When it comes to economics, sometimes it's best to check your intuitions at the door.

Especially when the dismal science is applied to professional hockey.

Take the concept of revenue sharing, which one might naturally assume to be a boon for player salaries given the money redistributed from the haves to the have-nots allows teams to compete for talent.

Well, not so fast.

According to University of Michigan economics professor Rodney Fort, generosity and cross-subsidization among owners isn't exactly a soft form of communism, in fact, it's a way to put a drag on player revenues.

"What basic economic theory tells us about revenue sharing is that it doesn't change relative value on the margin," Fort said in an interview. "Eventually it drives player pay down, ultimately their revenue is the source of the sharing. It's surprising to me that the NHL doesn't want more of it."

Indeed, the NHL is something of an outlier among major professional sports leagues – the NFL, NBA and Major League Baseball all share revenue on a far larger scale.

The NHL owners might want to revisit that at the bargaining table.

What Fort and co-author James Quirk concluded in an oft-cited 1995 journal article is, essentially, when revenue is shared among teams it results in higher league-wide profits.

And, it appears, the money diverted to low-revenue teams isn't automatically reinvested in players.

In fact the opposite is often true.

Sports franchises are businesses, after all, and businesses exist to maximize profits.
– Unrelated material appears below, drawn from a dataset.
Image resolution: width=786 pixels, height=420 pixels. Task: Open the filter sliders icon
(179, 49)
As University of Florida economist Roger Blair wrote in his 2011 book Sports Economics, "just because a team can afford to do something is no reason for a team to actually do it."
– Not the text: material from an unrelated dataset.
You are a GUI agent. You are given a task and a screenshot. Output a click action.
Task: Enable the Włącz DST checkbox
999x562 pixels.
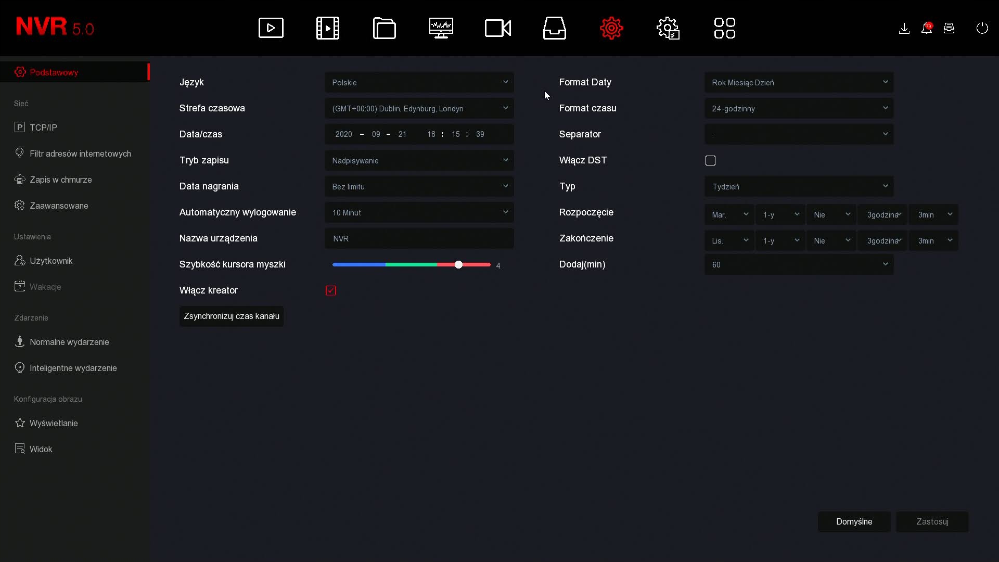710,160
In a salary cap system that's awash in shared revenues, there's also less of an incentive to enter into bidding wars for free agents.

Simon writes that while revenue sharing can improve competitive balance, it also removes the financial incentive to win.

If a team's revenues are propped up by revenue sharing, why spend the extra money to field a strong team?

Fort points out it's exceedingly unlikely the NHL's owners don't understand the economic theory, which makes it all the more puzzling that they wouldn't jump on board the sharing bandwagon.

But there is an alternative explanation.

"Sports franchise owners tend to be politically conservative people, and [revenue sharing] flies in the face of pre-conceived notions, it has the taint of socialism," Fort said.

But if greater revenue sharing isn't in the players' interest, why is the NHLPA's opening position in the ongoing stalemate with the league built around creating an "industry growth fund" – a $100-million shared pot to help out the lower-revenue teams?

The NHLPA, which has an economist on its staff, would doubtless argue that rising tides lift all boats, but there's also a more practical answer: a more generous revenue-sharing system effectively protects current player salaries in the short term.

Even if it comes at the cost of a smaller percentage share of revenues in later years, which the players' union has already indicated it is willing to accept.

And it's fairly evident from discussions with players that the main thing they want to avoid in this negotiation is to give back even one dollar of the money that is owed to them this season.

The other aspect is that even though you buy the argument that salaries don't rise as quickly in a revenue-sharing salary cap environment as they otherwise would in a freer market, the recent evidence points elsewhere.

As University of Ottawa sports business professor Norman O'Reilly said in an interview, "It's tricky to argue against the facts on the ground – salaries have gone up pretty substantially in the cap era."

Which, come to think of it, is another counter-intuitive outcome.